● Stored data entries
================================

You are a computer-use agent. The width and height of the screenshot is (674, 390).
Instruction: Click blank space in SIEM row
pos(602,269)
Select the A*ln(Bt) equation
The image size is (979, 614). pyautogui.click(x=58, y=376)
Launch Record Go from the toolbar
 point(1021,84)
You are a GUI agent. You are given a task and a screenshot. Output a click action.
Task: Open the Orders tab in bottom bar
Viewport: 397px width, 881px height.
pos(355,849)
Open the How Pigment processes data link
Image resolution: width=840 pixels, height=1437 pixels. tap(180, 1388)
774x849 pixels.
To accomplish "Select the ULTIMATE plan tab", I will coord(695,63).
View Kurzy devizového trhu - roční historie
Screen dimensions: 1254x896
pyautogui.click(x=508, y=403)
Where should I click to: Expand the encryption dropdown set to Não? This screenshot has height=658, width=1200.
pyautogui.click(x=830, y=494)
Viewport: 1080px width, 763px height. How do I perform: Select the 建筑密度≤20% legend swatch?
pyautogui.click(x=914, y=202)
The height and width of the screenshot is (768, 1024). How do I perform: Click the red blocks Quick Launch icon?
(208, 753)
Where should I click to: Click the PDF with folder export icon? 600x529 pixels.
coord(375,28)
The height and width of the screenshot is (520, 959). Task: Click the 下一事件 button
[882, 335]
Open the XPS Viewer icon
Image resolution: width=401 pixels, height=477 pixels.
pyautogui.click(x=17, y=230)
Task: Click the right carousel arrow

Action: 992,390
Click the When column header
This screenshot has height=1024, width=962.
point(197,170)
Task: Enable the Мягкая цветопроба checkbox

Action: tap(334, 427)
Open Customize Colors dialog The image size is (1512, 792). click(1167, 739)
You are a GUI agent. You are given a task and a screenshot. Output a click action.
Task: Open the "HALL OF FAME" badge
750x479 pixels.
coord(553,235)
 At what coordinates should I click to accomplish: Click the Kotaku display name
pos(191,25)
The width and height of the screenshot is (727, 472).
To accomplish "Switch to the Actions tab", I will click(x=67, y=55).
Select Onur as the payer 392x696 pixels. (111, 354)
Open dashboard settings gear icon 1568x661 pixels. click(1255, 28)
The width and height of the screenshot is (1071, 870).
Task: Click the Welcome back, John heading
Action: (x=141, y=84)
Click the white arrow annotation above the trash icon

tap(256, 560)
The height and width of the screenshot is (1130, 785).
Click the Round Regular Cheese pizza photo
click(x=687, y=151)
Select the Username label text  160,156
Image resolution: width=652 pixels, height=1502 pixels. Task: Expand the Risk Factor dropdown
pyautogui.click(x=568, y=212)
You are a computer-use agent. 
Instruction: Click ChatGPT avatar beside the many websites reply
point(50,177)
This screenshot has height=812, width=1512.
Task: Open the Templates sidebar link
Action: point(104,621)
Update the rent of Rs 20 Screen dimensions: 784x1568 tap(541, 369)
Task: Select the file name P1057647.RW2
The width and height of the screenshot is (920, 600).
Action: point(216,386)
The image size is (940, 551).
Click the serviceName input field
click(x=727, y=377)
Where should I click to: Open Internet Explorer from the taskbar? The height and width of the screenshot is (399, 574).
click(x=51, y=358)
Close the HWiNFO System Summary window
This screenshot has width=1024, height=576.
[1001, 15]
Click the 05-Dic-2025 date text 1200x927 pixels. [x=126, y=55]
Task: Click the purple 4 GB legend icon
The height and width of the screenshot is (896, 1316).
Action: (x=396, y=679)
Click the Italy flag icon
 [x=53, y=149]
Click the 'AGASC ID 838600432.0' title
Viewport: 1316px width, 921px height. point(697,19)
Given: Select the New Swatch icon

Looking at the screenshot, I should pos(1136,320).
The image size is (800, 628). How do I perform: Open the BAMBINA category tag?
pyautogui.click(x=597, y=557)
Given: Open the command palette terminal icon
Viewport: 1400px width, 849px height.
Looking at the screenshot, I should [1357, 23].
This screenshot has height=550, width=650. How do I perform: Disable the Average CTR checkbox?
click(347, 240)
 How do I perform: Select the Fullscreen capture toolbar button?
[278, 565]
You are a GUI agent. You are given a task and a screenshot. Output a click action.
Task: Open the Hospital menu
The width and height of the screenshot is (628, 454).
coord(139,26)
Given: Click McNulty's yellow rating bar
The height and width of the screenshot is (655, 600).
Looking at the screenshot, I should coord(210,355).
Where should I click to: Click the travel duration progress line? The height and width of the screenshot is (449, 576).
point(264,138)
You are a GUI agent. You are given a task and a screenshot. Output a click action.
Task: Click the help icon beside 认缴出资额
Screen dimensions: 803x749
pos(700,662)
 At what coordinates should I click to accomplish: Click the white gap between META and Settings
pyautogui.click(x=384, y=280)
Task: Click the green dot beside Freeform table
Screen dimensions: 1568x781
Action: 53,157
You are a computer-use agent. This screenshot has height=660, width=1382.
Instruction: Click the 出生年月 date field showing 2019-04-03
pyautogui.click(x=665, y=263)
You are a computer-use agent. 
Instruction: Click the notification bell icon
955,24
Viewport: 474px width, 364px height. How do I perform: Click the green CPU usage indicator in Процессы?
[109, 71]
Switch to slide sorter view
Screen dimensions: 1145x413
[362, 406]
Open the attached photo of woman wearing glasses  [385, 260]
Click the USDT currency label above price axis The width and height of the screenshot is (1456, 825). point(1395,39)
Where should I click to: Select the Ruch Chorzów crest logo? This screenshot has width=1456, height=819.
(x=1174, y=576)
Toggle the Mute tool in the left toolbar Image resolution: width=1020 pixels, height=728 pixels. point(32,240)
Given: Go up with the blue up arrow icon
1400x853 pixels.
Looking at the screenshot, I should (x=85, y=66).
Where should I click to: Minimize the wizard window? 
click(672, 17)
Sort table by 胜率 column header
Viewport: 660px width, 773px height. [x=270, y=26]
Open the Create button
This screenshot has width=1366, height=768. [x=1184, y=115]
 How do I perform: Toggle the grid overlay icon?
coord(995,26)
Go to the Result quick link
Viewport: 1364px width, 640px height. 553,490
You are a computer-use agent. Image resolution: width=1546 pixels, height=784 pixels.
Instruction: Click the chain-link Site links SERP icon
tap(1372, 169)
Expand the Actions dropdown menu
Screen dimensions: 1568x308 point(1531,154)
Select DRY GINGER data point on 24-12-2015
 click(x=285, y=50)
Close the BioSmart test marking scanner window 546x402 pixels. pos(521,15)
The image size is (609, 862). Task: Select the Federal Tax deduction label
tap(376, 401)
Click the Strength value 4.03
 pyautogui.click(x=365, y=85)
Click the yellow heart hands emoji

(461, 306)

================================

● Work task
Within these records, how many lines include the word "text"? The reply should be that number alone.

● Answer box
2